**Job 1**
Copy the entries word for word, starting at the line that contains "Identify the location of card-description: Send" and ending at the line that contains "center [681, 279].".

**Passage shown**
------------------------------------------------------------

But his plan backfired when police poured into the prison to investigate and discovered his pimped out cell.

The “VIP cell,” as it was known to prisoners, had three rooms with en suite bathroom, a kitchen and conference room, air conditioning, stylishly tiled walls, plush furniture and a library complete with a DVD collection to watch on the big-screen plasma TV.

The DVDs included the full collection of “Pablo Escobar,” a TV series on the feared Colombian kingpin who was killed in 1993, a hero of Chimenes Pavao’s.

Friends in high places

The raid, which took place Tuesday night, has already shaken up the Paraguayan penal system.

Chimenes Pavao’s lawyer, Laura Acasuso, told reporters the corruption that enabled her client to turn his cell into a luxury suite reached all the way to the top.

“Six or seven justice ministers and six or seven prison directors” took bribes from Chimenes Pavao, she said.

Justice Minister Carla Bacigalupo was sacked almost as soon as the scandal broke. Her replacement, Ever Martinez, vowed a crackdown.

“We’re going to demolish Chimenes Pavao’s cell and take measures against the prison directors who allowed this inmate to enjoy these privileges,” he said.

Chimenes Pavao has now been transferred to a cell in a police special operations unit.

Among the 3,500 inmates at Tacumbu — double its capacity — many already say they miss him.

“I don’t know what’s going to become of us without him,” said a fellow prisoner, who spoke on condition of anonymity.

------------------------------------------------------------

**Available data**

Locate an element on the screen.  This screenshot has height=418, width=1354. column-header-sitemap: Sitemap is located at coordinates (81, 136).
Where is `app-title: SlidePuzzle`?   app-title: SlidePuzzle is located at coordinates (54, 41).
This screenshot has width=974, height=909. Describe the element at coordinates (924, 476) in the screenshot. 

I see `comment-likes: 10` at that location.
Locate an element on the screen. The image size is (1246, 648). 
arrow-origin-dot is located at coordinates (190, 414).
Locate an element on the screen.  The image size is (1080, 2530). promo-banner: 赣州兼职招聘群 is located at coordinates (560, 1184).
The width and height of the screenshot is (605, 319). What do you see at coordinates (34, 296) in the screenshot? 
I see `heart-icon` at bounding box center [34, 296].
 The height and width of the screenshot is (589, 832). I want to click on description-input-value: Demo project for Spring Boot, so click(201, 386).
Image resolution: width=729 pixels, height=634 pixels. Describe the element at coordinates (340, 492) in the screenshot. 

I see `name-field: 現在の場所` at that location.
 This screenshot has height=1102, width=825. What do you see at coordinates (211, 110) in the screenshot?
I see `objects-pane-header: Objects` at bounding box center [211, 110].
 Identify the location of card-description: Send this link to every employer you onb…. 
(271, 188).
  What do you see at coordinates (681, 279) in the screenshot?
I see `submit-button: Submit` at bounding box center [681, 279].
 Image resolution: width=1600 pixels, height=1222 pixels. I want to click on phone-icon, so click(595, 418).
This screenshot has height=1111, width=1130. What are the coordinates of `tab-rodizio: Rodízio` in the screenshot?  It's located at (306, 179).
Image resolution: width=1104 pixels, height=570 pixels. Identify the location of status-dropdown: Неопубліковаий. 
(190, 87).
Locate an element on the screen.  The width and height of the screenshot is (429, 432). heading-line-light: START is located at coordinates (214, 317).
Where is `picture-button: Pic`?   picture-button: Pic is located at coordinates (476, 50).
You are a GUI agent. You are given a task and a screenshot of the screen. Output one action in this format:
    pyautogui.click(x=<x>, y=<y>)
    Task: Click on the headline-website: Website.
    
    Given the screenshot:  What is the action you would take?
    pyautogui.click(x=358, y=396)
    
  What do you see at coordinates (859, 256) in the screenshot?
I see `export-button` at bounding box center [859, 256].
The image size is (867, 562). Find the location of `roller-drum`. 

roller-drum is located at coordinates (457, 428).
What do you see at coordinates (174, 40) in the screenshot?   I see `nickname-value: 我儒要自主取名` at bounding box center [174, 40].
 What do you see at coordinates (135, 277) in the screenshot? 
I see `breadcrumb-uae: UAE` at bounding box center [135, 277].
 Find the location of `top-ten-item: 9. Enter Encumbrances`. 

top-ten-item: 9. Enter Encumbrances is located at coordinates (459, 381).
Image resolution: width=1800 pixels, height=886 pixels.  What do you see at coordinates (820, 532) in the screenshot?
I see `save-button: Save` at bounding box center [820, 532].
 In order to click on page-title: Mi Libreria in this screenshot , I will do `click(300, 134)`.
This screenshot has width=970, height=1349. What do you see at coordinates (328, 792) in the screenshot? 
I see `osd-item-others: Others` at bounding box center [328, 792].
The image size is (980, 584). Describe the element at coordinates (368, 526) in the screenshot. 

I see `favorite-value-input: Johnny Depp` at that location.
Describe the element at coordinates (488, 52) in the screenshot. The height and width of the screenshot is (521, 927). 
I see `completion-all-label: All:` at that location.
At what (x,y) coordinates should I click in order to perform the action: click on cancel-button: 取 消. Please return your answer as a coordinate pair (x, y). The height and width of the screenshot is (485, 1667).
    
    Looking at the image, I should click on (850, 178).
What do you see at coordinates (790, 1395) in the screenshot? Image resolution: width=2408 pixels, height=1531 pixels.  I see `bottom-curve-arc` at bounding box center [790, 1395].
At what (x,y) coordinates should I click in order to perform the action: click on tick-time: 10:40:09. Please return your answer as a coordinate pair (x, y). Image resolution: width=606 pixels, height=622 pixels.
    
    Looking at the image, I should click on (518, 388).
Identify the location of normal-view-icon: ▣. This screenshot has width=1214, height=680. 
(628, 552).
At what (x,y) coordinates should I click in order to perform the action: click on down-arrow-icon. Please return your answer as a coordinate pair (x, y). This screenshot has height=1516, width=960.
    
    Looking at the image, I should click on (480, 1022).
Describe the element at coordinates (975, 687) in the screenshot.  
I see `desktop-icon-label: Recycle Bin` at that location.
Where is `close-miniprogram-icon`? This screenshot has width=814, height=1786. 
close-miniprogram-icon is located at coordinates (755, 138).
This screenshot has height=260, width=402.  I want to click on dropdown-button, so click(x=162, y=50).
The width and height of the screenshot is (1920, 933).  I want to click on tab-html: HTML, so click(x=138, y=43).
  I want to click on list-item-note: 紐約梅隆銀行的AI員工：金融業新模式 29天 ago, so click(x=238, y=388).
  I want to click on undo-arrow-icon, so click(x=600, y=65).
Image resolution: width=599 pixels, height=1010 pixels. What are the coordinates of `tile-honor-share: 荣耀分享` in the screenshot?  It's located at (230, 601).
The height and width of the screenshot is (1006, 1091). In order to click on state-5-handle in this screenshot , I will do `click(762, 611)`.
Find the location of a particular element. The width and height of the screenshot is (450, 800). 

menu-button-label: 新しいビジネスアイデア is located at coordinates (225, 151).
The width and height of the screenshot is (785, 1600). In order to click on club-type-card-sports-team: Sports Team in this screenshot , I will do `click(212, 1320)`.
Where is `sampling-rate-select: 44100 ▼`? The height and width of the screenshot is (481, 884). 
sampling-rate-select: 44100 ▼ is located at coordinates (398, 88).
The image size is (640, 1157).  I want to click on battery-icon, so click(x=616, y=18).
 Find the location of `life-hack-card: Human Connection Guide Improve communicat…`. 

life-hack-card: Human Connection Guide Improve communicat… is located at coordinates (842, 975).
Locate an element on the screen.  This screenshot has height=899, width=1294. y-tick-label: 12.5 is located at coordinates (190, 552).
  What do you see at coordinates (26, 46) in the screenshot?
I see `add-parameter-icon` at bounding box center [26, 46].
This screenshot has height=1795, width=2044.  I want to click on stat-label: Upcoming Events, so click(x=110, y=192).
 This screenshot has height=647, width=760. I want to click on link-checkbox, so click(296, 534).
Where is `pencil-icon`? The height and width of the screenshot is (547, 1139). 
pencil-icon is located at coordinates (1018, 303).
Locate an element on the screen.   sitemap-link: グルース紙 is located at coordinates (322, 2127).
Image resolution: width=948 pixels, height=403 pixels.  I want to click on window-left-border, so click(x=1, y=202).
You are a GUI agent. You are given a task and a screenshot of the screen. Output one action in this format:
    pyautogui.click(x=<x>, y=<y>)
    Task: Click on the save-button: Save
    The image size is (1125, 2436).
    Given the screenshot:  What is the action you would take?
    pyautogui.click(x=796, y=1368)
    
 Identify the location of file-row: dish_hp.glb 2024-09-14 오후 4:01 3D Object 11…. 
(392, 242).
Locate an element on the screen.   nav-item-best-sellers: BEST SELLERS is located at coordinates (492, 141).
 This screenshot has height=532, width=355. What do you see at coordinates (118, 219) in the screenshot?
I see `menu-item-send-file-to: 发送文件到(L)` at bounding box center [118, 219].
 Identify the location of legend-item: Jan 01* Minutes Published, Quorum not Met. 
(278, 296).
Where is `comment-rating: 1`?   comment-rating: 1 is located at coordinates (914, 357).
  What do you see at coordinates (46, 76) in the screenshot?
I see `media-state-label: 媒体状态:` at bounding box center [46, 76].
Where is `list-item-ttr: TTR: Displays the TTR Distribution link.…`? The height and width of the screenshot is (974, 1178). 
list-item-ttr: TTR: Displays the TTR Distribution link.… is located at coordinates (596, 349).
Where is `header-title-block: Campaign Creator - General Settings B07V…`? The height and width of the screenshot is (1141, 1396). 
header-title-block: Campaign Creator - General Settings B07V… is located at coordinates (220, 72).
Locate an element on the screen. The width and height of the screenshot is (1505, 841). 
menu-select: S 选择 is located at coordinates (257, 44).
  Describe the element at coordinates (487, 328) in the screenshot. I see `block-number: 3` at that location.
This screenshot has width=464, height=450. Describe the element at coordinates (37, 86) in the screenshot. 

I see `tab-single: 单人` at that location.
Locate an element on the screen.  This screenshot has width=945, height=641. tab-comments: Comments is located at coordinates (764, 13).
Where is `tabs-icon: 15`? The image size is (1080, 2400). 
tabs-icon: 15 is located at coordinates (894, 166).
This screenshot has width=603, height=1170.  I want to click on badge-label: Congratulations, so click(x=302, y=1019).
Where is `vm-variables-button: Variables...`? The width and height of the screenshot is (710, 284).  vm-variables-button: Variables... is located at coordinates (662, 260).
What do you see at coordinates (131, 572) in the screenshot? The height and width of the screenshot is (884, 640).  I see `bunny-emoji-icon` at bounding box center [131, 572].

------------------------------------------------------------

**Job 2**
Write the next part of the news story about the luxury prison cell in Paraguay, picking up after its last sentence.

**Written answer 1**
 Identify the location of card-description: Send this link to every employer you onb…. 
(271, 188).
  What do you see at coordinates (681, 279) in the screenshot?
I see `submit-button: Submit` at bounding box center [681, 279].

**Written answer 2**
He said Chimenes Pavao was a generous benefactor who paid for a football pitch and chapel at the prison, as well as employing bodyguards among the inmates.

“He was the most loved man in this prison,” said another inmate, Antonio Gonzalez.

‘Not a saint’

Like at many prisons across Latin America, most inmates at Tacumbu eat only irregularly and sleep on cardboard boxes or directly on the floor. Riots are common.

“It’s miserable,” said Josieux, another prisoner from Brazil. “Two inmates died of hunger and cold” in June, he said.

Things were different for Chimenes Pavao, who was arrested on the Brazil-Paraguay border — a hotbed of smuggling — and is accused of ordering the killing of business tycoon Jorge Rafaat in the same region last month.

To be transferred to the pavilion where he was held, inmates had to pay $5,000, plus weekly rent of $600, a former inmate, Osvaldo Arias, said in a TV interview.

In return, they were allowed to use cell phones, the internet and receive visitors anytime, he said.

“He never said he was a saint,” said Chimenes Pavao’s lawyer.

“But he was completing his sentence and helping out with the money he earns legally through his companies,” which employ 1,200 people, she said.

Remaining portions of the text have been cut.